Lithuanian-language Soviet encyclopedia

The Mažoji lietuviškoji tarybinė enciklopedija (abbreviated as MLTE) (Note: Малая литовская советская энциклопедия) is a three-volume encyclopedia that was published and distributed in the Lithuanian Soviet Socialist Republic between 1966 and 1971. There is no official translation, but the title roughly translates as the "Small Lithuanian Soviet Encyclopedia".

== History ==
The encyclopedia was the first to be published in Soviet Lithuania, with three volumes being published between 1966 and 1971.

It was written by a small editorial team and approved by the "Mažosios lietuviškosios tarybinės enciklopedijos redakcija", which was known as the Vyriausioji enciklopedijų redakcija as of 1970, with the editor-in-chief being Lithuanian scientist Juozas Matulis.

The text was printed in Vilnius by the Mintis publishing house. Approximately 30,000 copies were sold between 1966 and 1971.

In 1975, a fourth volume, acting as an index to the MLTE, was published four years after official printing ceased, named the "Abėcėlinė vardų rodyklė".

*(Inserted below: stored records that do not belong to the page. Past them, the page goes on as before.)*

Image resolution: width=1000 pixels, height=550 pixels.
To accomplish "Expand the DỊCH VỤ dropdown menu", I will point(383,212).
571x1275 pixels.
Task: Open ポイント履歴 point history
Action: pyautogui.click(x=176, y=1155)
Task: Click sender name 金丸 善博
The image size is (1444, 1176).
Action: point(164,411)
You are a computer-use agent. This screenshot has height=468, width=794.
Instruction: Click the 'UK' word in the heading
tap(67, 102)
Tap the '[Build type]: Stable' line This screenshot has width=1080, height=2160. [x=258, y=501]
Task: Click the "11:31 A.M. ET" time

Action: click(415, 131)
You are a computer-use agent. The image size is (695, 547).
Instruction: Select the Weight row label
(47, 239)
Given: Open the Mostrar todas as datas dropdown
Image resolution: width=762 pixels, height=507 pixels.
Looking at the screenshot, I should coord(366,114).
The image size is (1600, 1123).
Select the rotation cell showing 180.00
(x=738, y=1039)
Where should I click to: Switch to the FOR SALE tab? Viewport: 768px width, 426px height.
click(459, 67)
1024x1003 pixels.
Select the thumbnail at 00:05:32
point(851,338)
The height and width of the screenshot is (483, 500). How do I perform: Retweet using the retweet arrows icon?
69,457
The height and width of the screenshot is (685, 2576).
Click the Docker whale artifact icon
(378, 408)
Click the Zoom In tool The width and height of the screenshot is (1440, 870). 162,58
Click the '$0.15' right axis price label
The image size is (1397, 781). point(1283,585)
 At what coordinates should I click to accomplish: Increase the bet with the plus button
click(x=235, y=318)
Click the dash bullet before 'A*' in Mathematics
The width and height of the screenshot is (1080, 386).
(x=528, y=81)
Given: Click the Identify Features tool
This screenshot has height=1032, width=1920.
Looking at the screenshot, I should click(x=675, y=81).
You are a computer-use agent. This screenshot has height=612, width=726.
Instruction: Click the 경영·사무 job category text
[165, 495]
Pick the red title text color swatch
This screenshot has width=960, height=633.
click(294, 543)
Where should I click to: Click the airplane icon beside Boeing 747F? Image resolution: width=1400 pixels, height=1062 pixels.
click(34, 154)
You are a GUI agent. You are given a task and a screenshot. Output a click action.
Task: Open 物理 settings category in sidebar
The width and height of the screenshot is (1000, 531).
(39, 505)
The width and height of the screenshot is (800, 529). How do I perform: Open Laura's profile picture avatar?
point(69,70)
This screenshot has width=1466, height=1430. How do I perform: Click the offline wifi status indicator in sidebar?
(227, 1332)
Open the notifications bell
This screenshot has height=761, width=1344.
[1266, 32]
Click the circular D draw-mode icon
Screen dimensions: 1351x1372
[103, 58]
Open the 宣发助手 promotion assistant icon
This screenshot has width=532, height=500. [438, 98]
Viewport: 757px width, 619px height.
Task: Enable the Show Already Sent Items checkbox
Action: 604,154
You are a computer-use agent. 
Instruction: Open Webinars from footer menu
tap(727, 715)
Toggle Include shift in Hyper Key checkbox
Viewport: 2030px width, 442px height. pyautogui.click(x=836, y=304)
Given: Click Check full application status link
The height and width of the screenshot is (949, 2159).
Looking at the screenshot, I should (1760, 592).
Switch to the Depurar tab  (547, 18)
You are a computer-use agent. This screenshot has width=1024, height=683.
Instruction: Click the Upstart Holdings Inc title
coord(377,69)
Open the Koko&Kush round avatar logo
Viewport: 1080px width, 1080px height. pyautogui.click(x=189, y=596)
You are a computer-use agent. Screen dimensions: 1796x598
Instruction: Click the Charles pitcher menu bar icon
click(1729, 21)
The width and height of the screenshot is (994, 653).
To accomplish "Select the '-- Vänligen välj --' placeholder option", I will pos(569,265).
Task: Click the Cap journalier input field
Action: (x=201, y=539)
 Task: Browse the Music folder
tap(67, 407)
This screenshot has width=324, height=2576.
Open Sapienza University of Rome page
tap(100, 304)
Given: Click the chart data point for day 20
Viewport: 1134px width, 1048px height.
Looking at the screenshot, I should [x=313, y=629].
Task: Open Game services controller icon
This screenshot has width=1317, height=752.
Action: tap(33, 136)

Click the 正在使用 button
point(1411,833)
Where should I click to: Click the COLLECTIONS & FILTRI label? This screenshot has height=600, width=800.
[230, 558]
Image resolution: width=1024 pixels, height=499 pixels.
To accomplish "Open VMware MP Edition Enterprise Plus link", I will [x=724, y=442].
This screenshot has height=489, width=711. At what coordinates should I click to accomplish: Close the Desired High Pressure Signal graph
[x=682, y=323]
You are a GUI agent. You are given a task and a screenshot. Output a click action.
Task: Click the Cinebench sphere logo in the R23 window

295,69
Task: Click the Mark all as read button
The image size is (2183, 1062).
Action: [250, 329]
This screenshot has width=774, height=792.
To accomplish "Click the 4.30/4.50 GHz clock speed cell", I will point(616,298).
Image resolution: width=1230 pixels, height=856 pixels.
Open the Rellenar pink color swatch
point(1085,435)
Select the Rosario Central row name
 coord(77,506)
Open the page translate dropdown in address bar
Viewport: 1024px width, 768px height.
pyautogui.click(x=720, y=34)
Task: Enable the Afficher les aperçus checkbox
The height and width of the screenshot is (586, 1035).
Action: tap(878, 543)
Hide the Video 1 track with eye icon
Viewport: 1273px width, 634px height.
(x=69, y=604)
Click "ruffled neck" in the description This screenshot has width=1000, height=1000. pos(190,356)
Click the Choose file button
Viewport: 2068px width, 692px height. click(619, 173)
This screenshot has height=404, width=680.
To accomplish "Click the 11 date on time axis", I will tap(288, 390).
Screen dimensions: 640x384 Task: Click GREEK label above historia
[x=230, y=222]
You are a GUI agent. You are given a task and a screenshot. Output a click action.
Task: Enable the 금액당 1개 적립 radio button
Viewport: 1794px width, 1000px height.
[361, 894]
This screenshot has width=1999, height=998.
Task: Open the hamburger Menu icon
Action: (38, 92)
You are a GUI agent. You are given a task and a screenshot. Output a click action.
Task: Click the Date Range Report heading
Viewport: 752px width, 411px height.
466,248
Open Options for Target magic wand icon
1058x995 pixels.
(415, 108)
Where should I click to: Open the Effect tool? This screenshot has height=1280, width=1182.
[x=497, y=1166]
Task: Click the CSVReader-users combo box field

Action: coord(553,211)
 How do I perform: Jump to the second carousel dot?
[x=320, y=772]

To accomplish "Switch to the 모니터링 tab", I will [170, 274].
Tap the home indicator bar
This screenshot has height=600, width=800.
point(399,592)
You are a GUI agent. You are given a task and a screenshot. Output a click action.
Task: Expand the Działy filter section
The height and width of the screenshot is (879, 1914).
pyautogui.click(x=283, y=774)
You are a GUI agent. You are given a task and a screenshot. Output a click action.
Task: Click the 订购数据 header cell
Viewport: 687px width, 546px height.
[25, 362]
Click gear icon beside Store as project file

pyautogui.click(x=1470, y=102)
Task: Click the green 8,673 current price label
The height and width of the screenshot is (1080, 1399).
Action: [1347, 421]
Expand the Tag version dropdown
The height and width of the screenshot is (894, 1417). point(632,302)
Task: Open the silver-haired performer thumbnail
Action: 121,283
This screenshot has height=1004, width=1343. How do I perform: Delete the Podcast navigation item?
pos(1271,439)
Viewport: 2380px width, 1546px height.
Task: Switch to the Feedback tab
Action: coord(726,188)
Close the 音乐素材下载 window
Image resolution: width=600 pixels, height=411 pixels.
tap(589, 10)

An official 12-volume encyclopedia followed the MLTE, titled the Lietuviškoji tarybinė enciklopedija (LTE), covering a much wider range of similar topics, such as the sciences and social sciences, between 1976 and 1985. However, much of the text was regulated under even stricter Soviet propaganda than the MLTE and often "distorted" its content. It contained a total of 72,100 articles, 20,400 illustrations, and 800 maps. It was approved under the same board, but directed under Antanas Račis.

== Volumes and content ==
The texts contain a total of 555 issues, 18,900 articles, and approximately 4,000 illustrations. It specifically records information on Lithuania's nature, culture, society, history, and humanitarian studies. However, some of the information, which would otherwise be patriotist, had been altered by the Soviet government to condemn support for Lithuanian culture.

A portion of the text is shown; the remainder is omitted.